When the tree had been chopped down, Grandfather would drag it to the big house and they would start decorating it. The young mistress, Olga Ignatyevna, Vanka’s favorite, was the busiest of all. While Vanka’s mother, Pelageya, was alive, serving as a chambermaid, Olga Ignatyevna used to stuff him with sugar candy, and it amused her to teach him to read and write, to count up to a hundred, and even to dance the quadrille. But when Pelageya died, they relegated the orphan Vanka to the servants’ kitchen to be with his Grandfather, and from there he went to Moscow to the shoemaker Alyakhin.…

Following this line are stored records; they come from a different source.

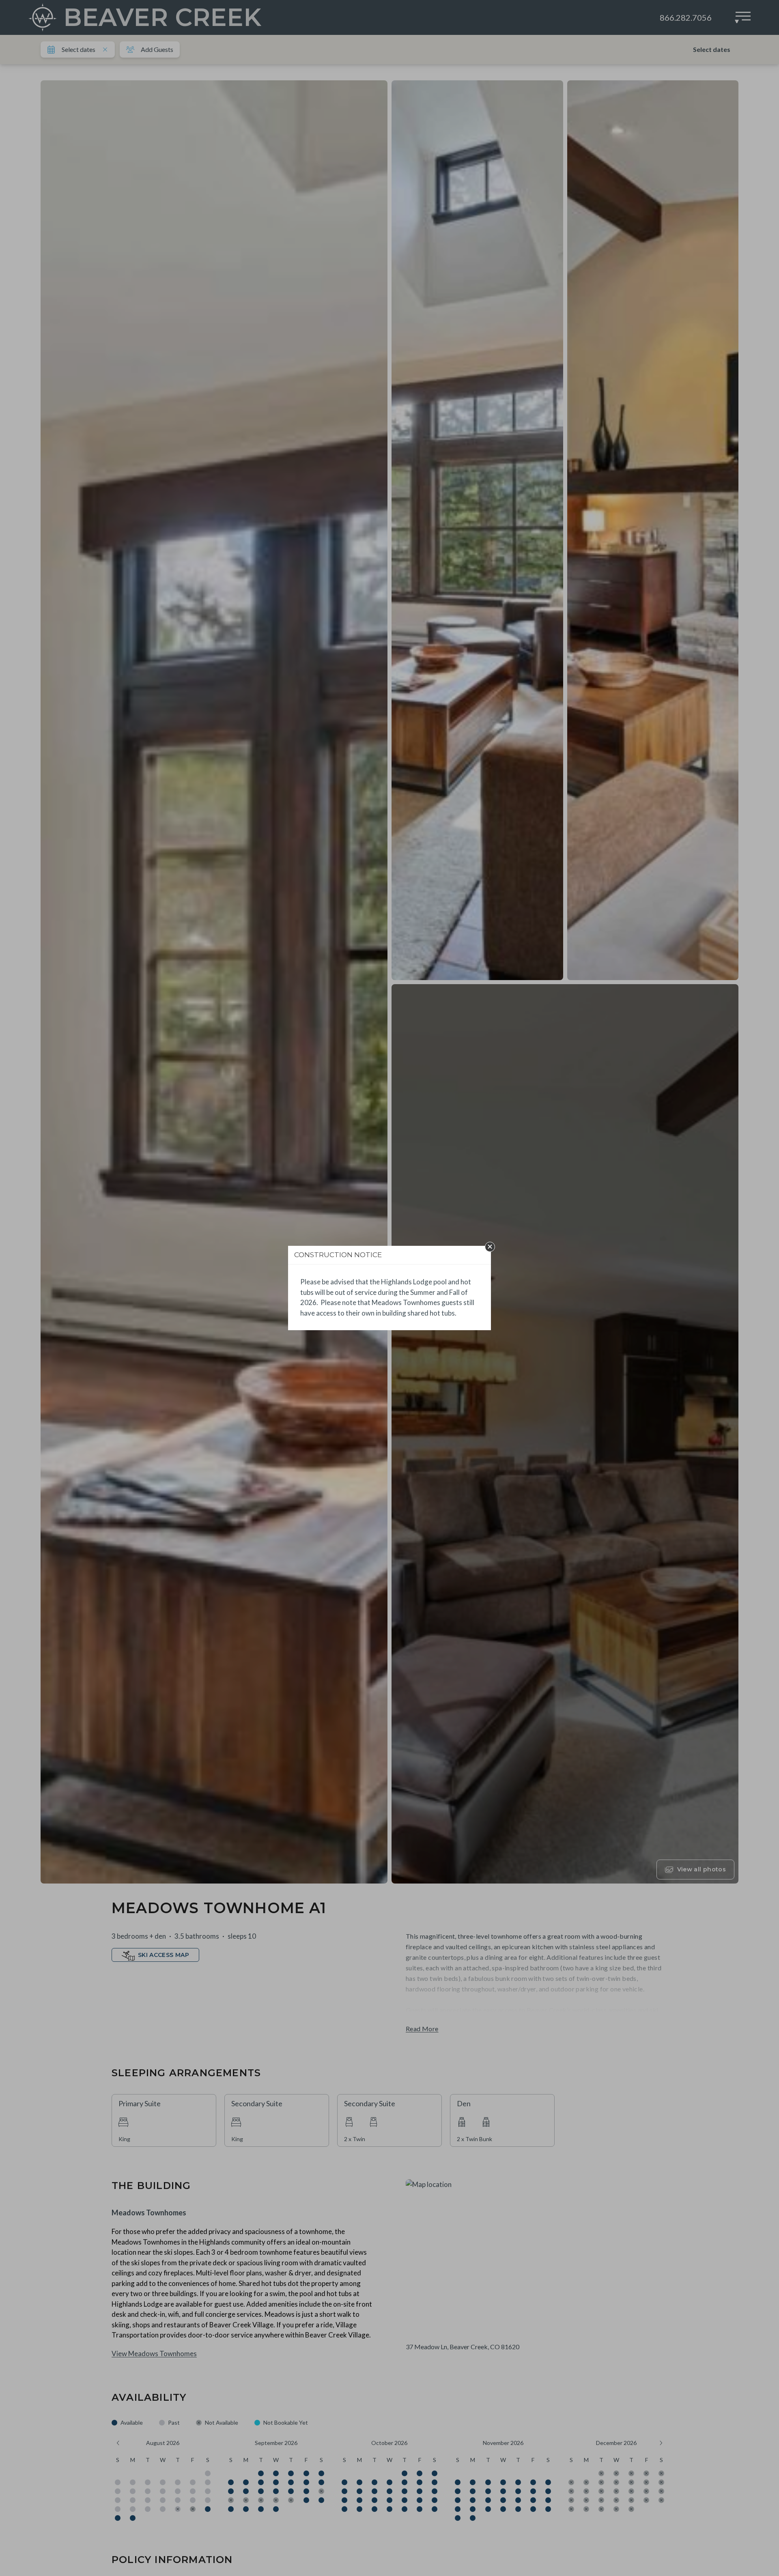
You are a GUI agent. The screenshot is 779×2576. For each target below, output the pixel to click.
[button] (490, 1247)
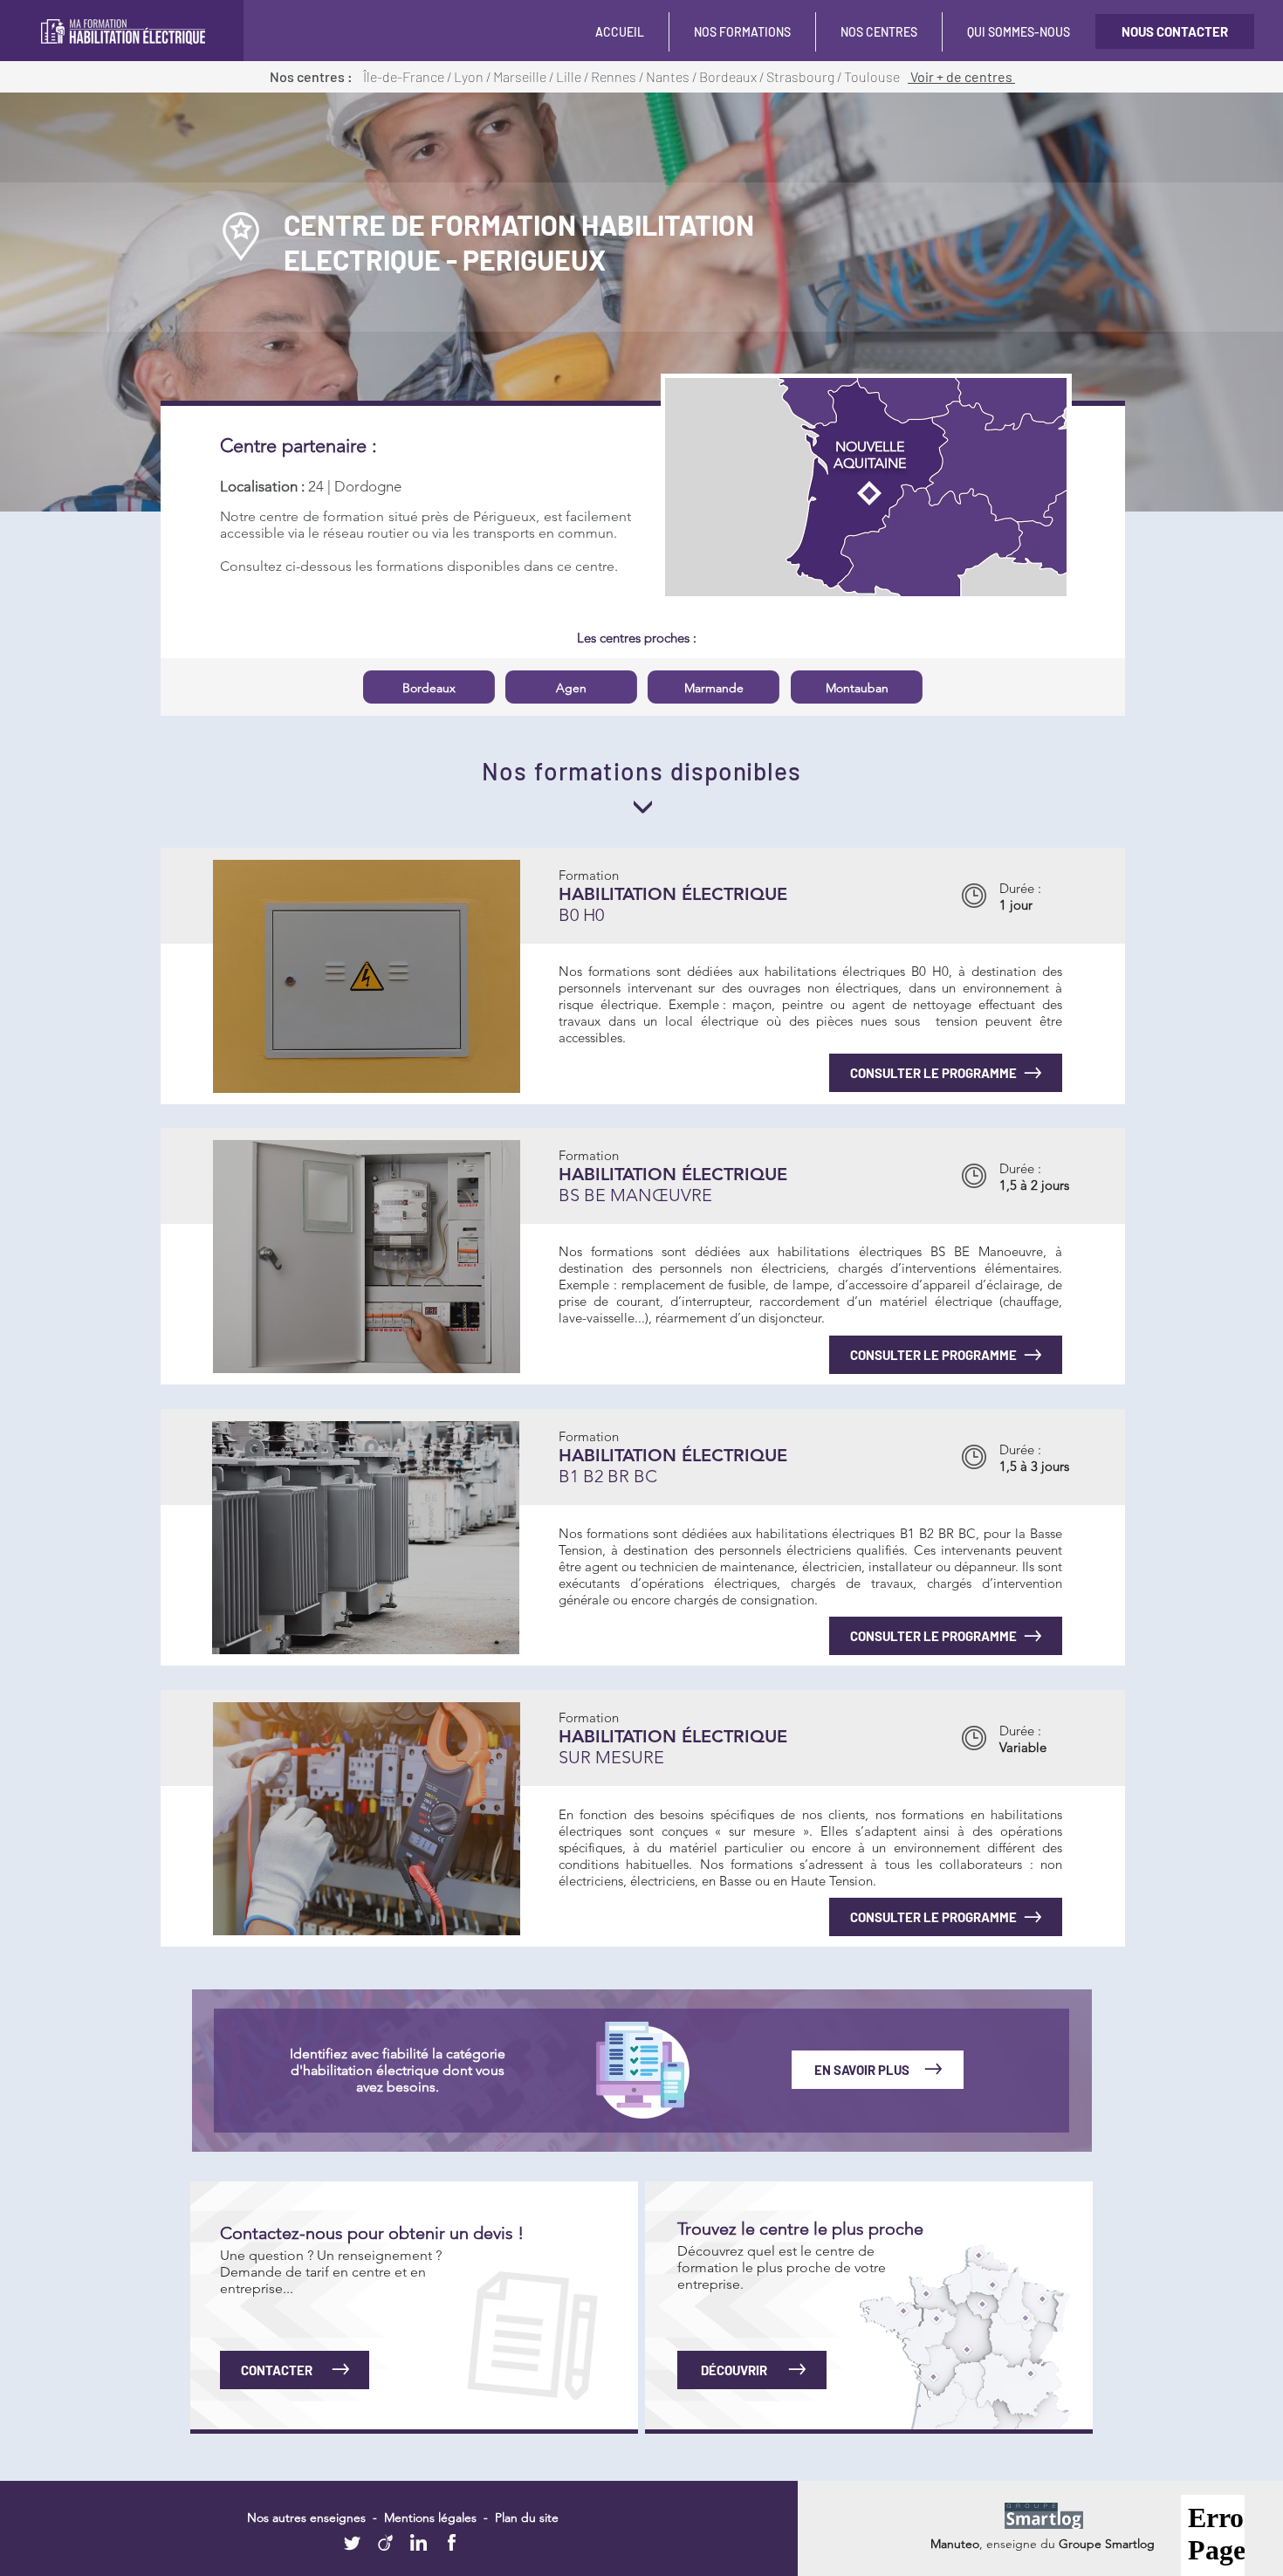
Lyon (470, 76)
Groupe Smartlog (1107, 2544)
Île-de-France (403, 76)
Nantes (669, 76)
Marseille (521, 76)
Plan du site (527, 2517)
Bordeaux (729, 76)
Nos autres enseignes (308, 2517)
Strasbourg (801, 76)
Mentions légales (430, 2517)
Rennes (615, 76)
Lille (570, 76)
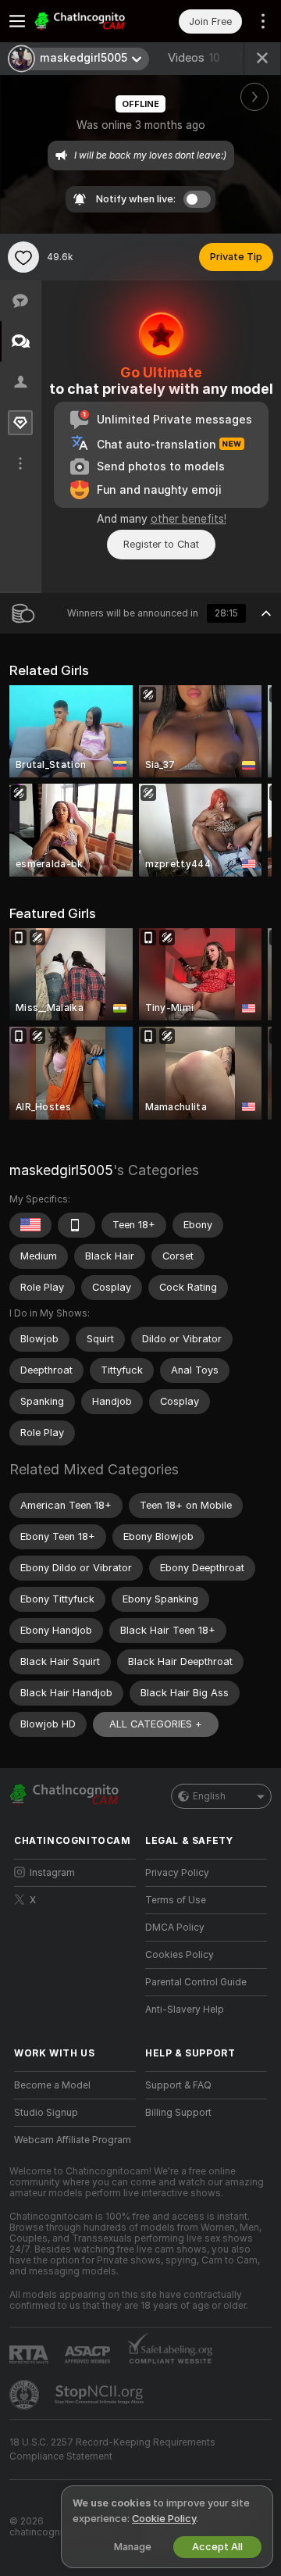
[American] (30, 1225)
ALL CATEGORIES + (155, 1724)
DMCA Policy (175, 1927)
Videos (194, 58)
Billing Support (178, 2112)
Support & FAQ (178, 2085)
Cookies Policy (179, 1954)
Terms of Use (175, 1900)
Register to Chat (161, 544)
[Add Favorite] (23, 257)
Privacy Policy (177, 1872)
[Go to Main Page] (87, 21)
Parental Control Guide (196, 1982)
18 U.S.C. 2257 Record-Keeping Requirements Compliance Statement (112, 2449)
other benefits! (188, 519)
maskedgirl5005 (61, 1170)
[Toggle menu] (17, 21)
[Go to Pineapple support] (25, 2395)
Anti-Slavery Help (184, 2009)
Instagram (52, 1872)
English (209, 1796)
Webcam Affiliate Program (72, 2140)
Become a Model (52, 2085)
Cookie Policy (164, 2518)
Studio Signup (46, 2112)
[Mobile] (76, 1225)
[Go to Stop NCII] (101, 2394)
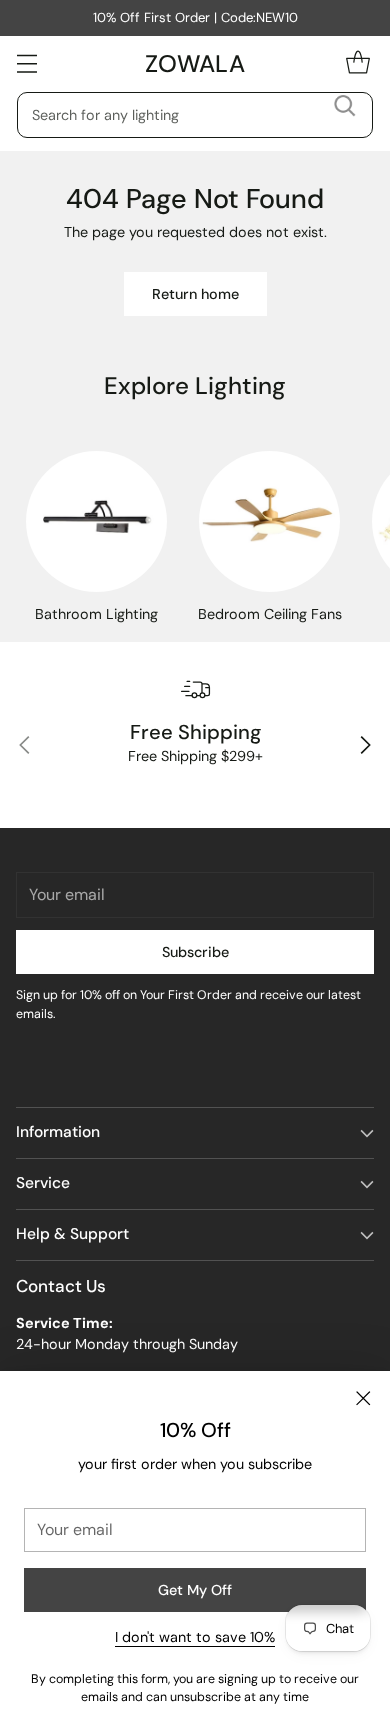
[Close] (363, 1398)
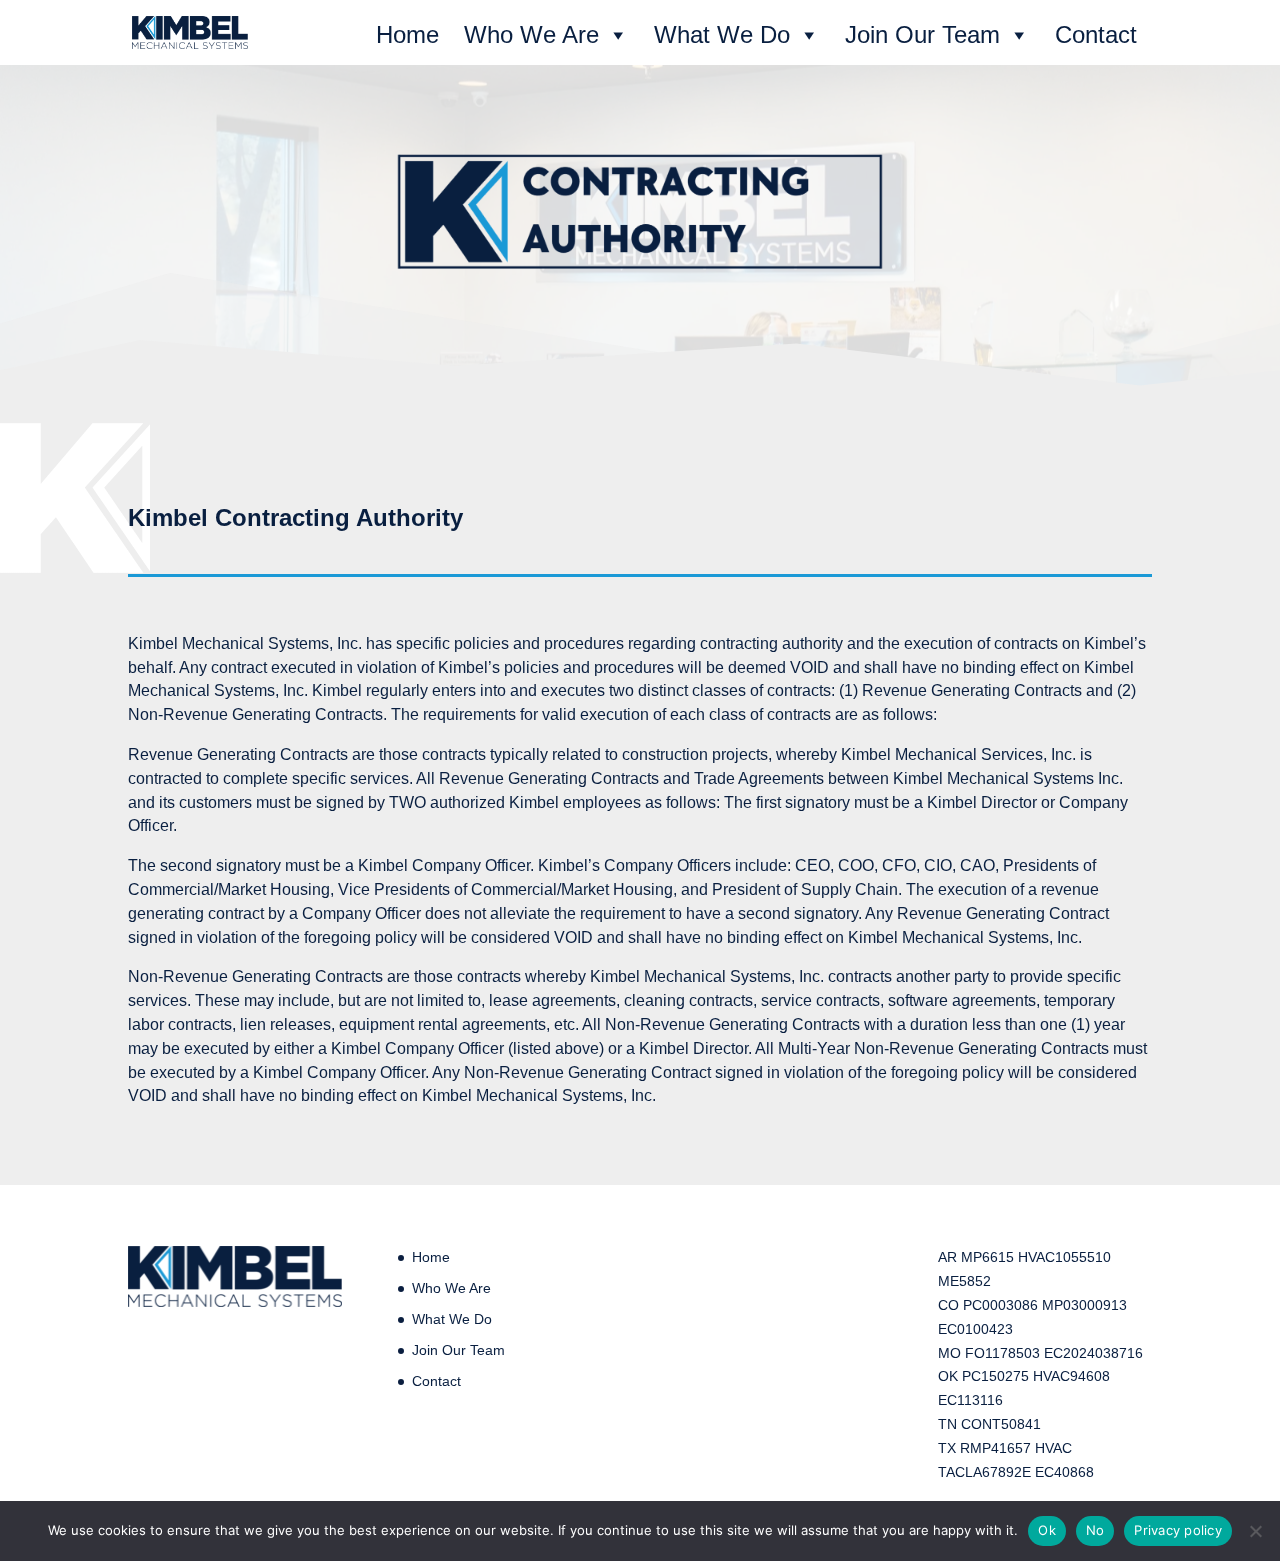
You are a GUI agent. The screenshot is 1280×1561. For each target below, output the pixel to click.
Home (407, 34)
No (1095, 1530)
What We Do (722, 34)
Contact (1096, 34)
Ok (1047, 1530)
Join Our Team (922, 34)
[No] (1255, 1531)
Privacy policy (1178, 1530)
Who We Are (531, 34)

“Come to me, dear Grandfather,” Vanka went on. “I beseech you for Christ’s sake, take me away from here! Have pity on me, a poor orphan, they are always beating me, and I am terribly hungry, and so miserable I can’t tell you, and I’m always crying. The other day the master hit me on the head with a last, and I fell down and thought I would never get up again. It’s worse than a dog’s life, and so miserable. I send greetings to Alyona, to one-eyed Yegor, and to the coachman, and don’t give my harmonica away. I remain your grandson Ivan Zhukov, dear Grandfather, and come soon!”